Общественные отношения сложны и многоаспектны, в реальной жизни переплетаются между собой, что затрудняет определение действительных содержания и направленности деяния. Если же о направленности судить только по фактическим действиям и результатам, то есть по объективным признакам, можно неверно оценить общественную опасность деяния – отражение в законе внутреннее материальное свойство, раскрывающее его социальную сущность. Так, причинение военнослужащим другому лицу телесных повреждений может быть признаком насильственных действий в отношении начальника (ст. 6 Закона), преступления против личности (ст.ст. 108-112 УК), хулиганства (ст. 206), разбоя (ст.ст. 146 либо 91 УК). Это же внешне одинаковое насилие может оказаться и признаком сопротивления, принуждения (ст. 4 Закона) или преступления против государства – террористического акта (ст. 66 УК). Более того, оно вовсе может не образовывать преступления, а расцениваться как правомерное поведение ввиду совершения деяния, например, при условиях, исключающих его общественную опасность, и, следовательно, противоправность. В этой связи решающее значение приобретает установление и оценка истинных мотивов и целей поведения субъекта, а иногда и их совокупности, позволяющих выявить направленность посягательства и дать ему верную социально-правовую оценку.

Введение признаков мотива, цели в составы конкретных преступлений происходит тогда, когда деяние по своей природе, направленности, а в силу этого и по своей социальной опасности настолько отлично от совпадающих по объективной стороне актов поведения, что отсутствие именно такой мотивированности и целеустремленности меняет его природу. Насколько важно знать об истинных целях и действительных мотивах действий, убедительно показал на одном из примеров В.И.Ленин, который писал: «Не зависит ли оценка того, хорошо или дурно я поступаю, приобретая оружие у разбойника, от цели и назначения этого оружия? От употребления его в нечестивой и подлой или в справедливой и честной войне?» (17, 364). Направленность преступления характеризует его главное свойство – общественную опасность, которая, по признанию большинства криминалистов, складывается из социальной вредности как деяния, так и лица, его совершившего (165, - т. 1, 160; 204, 49; 215, 185). Сказанное не означает, что признаки, характеризующие личность виновного, сами по себе служат основанием уголовной ответственности и непосредственно, «напрямую» характеризуют общественную опасность преступления. Отрицательной социально-правовой оценки заслуживают не все объективно негативные черты и свойства личности, а только те, которые выразились именно в совершении общественно опасного деяния. Поэтому представляется правомерным применение понятия общественная опасность лица (оно фигурирует и в уголовном законодательстве, например, в ст.ст. 50, 52 УК) и рассмотрение его как вспомогательного, производного при определении степени общественной опасности преступления (215, 185; 233, 28-31).
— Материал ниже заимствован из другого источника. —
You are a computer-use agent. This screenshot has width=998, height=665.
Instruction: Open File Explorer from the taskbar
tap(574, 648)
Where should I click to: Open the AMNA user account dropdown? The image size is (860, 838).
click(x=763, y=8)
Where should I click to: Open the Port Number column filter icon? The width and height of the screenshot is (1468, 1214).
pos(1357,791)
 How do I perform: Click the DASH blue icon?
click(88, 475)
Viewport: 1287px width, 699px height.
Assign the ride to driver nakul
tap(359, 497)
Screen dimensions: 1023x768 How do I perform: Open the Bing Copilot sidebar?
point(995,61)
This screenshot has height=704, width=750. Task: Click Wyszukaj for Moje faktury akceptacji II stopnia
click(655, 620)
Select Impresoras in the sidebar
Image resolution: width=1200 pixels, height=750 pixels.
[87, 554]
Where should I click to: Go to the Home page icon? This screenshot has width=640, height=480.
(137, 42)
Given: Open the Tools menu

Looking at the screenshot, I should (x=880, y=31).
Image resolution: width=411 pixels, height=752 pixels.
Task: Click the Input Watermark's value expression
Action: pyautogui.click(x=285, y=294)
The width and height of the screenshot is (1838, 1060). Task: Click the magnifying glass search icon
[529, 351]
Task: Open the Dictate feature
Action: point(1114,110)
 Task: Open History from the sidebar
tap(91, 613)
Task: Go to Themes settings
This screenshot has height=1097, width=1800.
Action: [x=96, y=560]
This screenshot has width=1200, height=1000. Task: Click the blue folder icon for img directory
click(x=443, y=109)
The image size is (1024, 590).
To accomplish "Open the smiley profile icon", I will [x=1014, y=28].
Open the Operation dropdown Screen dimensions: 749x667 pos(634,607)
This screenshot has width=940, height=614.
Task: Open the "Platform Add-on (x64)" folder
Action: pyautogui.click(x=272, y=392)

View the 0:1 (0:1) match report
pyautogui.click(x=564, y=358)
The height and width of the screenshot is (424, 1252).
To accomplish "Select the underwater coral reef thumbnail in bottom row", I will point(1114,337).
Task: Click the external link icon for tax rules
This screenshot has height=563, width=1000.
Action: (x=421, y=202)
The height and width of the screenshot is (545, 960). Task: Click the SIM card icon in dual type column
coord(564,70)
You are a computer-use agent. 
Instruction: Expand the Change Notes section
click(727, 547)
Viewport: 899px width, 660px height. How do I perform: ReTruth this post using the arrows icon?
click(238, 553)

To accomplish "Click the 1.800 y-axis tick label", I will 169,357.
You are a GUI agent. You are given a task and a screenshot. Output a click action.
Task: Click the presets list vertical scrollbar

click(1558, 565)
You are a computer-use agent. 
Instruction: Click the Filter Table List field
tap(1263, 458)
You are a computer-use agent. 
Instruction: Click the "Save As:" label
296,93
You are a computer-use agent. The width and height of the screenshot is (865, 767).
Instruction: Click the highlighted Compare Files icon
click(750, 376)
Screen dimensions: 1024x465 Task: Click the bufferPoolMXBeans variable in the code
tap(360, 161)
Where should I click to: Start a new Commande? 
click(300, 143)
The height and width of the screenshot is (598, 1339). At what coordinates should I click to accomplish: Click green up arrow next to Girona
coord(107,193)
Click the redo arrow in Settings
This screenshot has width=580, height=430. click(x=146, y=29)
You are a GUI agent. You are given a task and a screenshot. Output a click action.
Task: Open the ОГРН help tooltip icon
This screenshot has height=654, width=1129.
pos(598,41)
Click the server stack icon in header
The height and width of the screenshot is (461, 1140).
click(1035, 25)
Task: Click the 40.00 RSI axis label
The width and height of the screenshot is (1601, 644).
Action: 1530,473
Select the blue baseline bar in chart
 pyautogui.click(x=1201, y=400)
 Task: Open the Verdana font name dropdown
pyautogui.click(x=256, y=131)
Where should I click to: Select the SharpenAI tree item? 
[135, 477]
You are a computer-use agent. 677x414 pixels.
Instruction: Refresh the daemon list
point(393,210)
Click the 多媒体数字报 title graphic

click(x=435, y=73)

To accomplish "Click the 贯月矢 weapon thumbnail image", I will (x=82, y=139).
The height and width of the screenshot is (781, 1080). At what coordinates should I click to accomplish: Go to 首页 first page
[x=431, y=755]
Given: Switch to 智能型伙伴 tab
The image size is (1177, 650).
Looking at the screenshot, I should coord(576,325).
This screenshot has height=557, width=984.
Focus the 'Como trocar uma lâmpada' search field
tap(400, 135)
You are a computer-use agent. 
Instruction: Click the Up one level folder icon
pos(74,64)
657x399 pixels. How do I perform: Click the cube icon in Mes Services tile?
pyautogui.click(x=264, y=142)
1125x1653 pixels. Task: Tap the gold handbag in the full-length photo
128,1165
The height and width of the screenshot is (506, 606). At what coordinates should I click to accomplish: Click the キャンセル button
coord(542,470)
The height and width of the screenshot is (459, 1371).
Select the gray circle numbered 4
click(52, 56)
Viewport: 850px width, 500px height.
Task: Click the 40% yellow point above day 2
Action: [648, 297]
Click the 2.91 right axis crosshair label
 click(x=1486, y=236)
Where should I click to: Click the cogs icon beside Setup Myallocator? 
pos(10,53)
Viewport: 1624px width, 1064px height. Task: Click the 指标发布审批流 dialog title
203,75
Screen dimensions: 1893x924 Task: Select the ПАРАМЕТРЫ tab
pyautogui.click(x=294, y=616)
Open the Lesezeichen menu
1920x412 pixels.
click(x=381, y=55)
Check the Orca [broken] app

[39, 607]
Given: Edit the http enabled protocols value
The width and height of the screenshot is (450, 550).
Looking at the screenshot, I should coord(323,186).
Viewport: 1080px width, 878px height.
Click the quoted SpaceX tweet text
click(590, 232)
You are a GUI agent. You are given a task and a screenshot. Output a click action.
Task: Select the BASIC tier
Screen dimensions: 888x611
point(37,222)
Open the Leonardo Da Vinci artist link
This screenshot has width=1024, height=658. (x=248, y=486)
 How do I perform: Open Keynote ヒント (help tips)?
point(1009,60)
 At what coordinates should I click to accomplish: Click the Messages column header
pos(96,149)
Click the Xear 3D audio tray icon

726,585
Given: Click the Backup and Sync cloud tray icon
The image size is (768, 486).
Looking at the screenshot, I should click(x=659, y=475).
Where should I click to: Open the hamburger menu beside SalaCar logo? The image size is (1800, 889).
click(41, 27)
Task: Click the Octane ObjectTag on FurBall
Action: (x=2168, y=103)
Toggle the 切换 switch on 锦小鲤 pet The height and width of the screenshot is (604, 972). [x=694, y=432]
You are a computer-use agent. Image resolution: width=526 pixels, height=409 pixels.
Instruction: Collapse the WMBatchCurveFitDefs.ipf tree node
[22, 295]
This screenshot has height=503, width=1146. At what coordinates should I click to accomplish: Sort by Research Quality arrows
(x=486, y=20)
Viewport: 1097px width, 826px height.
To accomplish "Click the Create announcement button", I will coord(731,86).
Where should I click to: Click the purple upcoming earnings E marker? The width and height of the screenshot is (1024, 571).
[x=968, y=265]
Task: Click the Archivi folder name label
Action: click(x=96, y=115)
Благодаря функции определения общественной опасности, рассматриваемые признаки имеют практическое значение в уголовно-правовой оценке содеянного. Мотив и цель участвуют в разграничении преступлений и правомерного поведения; в отграничении преступлений от иных правонарушений, в том числе воинских дисциплинарных проступков; в квалификации воинских преступлений, в ходе которой они разграничиваются между собой, а также со смежными государственными и общеуголовными преступлениями.

Рассмотрим влияние мотива и цели на оценку содеянного в каждом из трех указанных случаев.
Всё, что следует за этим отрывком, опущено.